そこにはテレビで見たことがある、かっこいいヘルメットが置いてあった。
私は思わず手にとって、そのキラキラした装飾の細部や目元を隠す黒いツヤツヤのゴーグルに見惚れた。
子供向けの、戦隊ヒーローなりきりヘルメット。今思い出してもなんの特撮ヒーローだったかはわからない。
それでも当時、遊びに行った名前も思い出せない男の子の家で見つけたそのヘルメットに、私は一目惚れしていた。
それを被ってみようとした時、冷水のような声をかけられた。
それから、二度と触らせてはもらえなかった。
当時テレビにかじりついて見ていたレッツアンドゴーというアニメに出てくるミニ四駆は、どれも魅力的でかっこよかったのだ。
頼み込んで買ってもらった一台のミニ四駆。
完成させて眺めているだけでは飽き足らず、私は母と買い物に行くたび、ミニ四駆の別売りパーツをせがんだ。
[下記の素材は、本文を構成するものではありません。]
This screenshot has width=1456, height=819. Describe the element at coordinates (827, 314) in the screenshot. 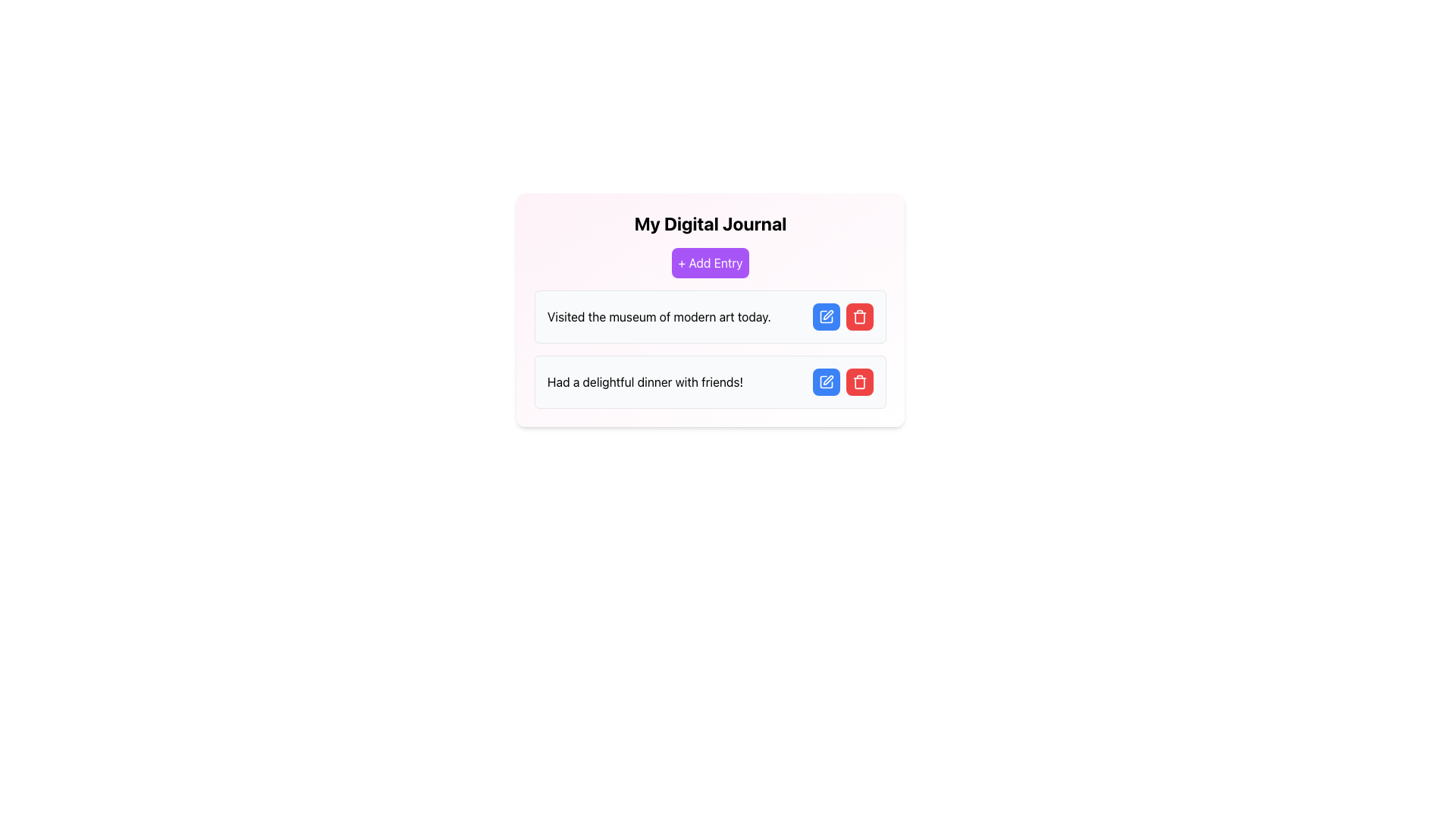

I see `the edit icon located on the right-hand side of the first journal entry` at that location.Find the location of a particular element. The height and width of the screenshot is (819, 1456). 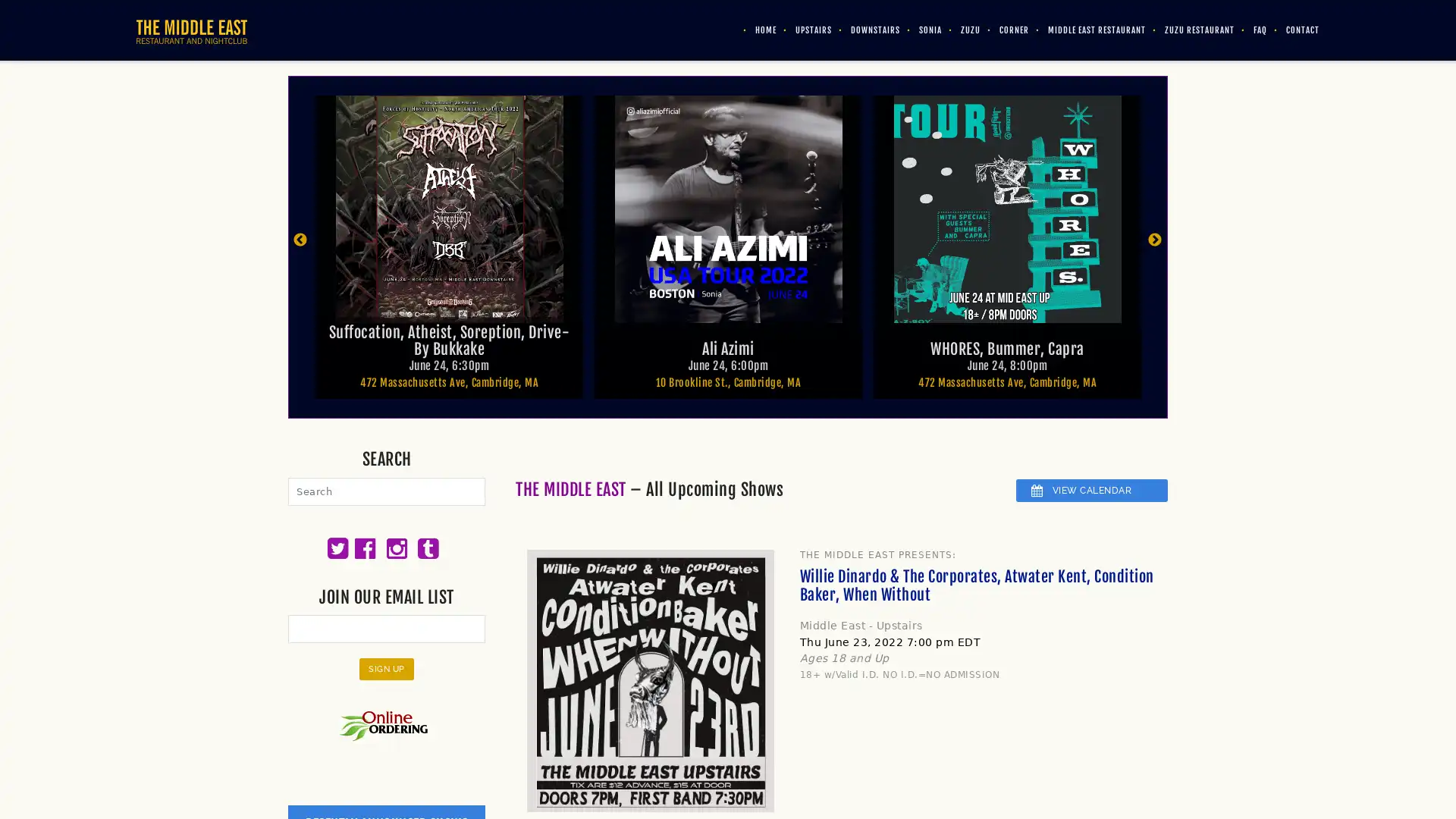

Next is located at coordinates (1154, 239).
改造すればどんどん速くなる。アニメの作中で出てきたモーターは絶対に欲しがったし、コーナーを曲がるために必要なベアリングも買ってもらったし、ダウンフォースを発生させるためのパーツも揃えた。
私には年の離れた兄と姉がおり、末っ子として多分かなり甘やかされて育ってきた。
なにか欲しい物があれば、買い物に行くたび必ず一つは高価でなければ買ってもらえた。
他より少し高いウルトラダッシュモーターは特によく憶えている。手に入れた嬉しさでずっと手の中で眺め回していた。
他とは明らかに雰囲気の異なる、速さを強調するUltradashという金色の印字に心躍った。
そうやってコツコツ集めたパーツや工具はお菓子の空き箱に収まらなくて、これもアニメで見たようなミニ四駆用のかっこいいレーサーズボックスをねだって、買ってもらった。多分、クリスマスか誕生日のときだ。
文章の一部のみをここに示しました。